— -- Former Secretary of Homeland Security Jeh Johnson today defended the Obama administration’s decision to delay publicly commenting on Russian interference in the 2016 U.S. presidential election.
"We have to carefully consider whether declassifying the information compromises sources and methods," Johnson said under grilling in a hearing before the House Intelligence Committee, adding, "There was an ongoing election. Many would criticize us for perhaps taking sides in the election. So that had to be carefully considered."
An intelligence report released in January concluded that "Russian President Vladimir Putin ordered an influence campaign in 2016 aimed at the U.S. presidential election" and acted "to undermine public faith in the U.S. democratic process, denigrate Secretary [Hillary] Clinton and harm her electability and potential presidency."
House Intelligence Committee Ranking Member Rep.

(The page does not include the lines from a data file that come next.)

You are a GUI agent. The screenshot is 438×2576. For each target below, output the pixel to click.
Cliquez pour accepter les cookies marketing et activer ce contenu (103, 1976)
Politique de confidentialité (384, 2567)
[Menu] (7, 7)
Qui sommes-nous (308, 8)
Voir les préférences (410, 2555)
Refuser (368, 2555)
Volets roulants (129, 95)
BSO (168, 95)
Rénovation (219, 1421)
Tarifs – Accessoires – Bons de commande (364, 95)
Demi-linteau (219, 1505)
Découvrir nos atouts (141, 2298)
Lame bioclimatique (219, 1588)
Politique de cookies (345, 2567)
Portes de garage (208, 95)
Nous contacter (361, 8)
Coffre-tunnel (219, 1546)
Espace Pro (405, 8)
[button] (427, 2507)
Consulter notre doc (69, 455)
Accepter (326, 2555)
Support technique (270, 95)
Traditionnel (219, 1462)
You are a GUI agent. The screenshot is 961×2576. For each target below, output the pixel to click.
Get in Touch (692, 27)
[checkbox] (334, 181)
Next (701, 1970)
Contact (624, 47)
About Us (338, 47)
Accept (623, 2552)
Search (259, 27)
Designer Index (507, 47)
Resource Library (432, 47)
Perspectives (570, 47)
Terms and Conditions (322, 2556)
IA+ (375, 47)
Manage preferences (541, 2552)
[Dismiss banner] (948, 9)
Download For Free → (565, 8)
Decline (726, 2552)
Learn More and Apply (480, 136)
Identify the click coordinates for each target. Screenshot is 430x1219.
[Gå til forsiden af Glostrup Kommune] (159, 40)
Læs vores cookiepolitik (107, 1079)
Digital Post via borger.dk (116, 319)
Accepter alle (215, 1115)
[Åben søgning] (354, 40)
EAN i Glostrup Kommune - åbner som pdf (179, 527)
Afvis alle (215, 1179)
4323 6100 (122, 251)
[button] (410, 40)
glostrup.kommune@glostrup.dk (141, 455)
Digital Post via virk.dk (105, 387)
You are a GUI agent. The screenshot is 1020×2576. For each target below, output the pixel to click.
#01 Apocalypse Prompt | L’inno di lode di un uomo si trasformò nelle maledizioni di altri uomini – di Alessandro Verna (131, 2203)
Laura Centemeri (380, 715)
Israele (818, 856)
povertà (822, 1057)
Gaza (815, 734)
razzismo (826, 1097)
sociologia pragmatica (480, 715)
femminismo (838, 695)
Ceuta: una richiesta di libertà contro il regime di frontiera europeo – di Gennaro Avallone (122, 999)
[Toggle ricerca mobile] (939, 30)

Adam Schiff, D-Calif. pressed Johnson today on why the administration waited to publicly comment on the Russian efforts if the interference first took place during the summer of 2016. The first public statement on the meddling efforts was not made until October.
"One of the candidates, as you recall, was predicting that the election was going to be rigged in some way," Johnson continued, referring to Donald Trump's campaign claims. "So we were concerned that by making the statement we might in and of itself be challenging the integrity of the election process itself.”
Johnson further explained that the October release of behind-the-scenes video from "Access Hollywood," in which Trump was recorded making derogatory sexual comments about women, distracted from the eventual statement on the interference.
The former secretary outlined a timeline of steps he took to alert election officials of a threat, saying that state-level officials were notified in August and that public statements were made that month, as well as in September, and twice in October.
"This was an ongoing effort to inform the public about everything we were in a position then to tell the public," said Johnson.
Johnson portrayed the situation as one in which there was bound to be contention, given the two-sided nature of U.S. politics.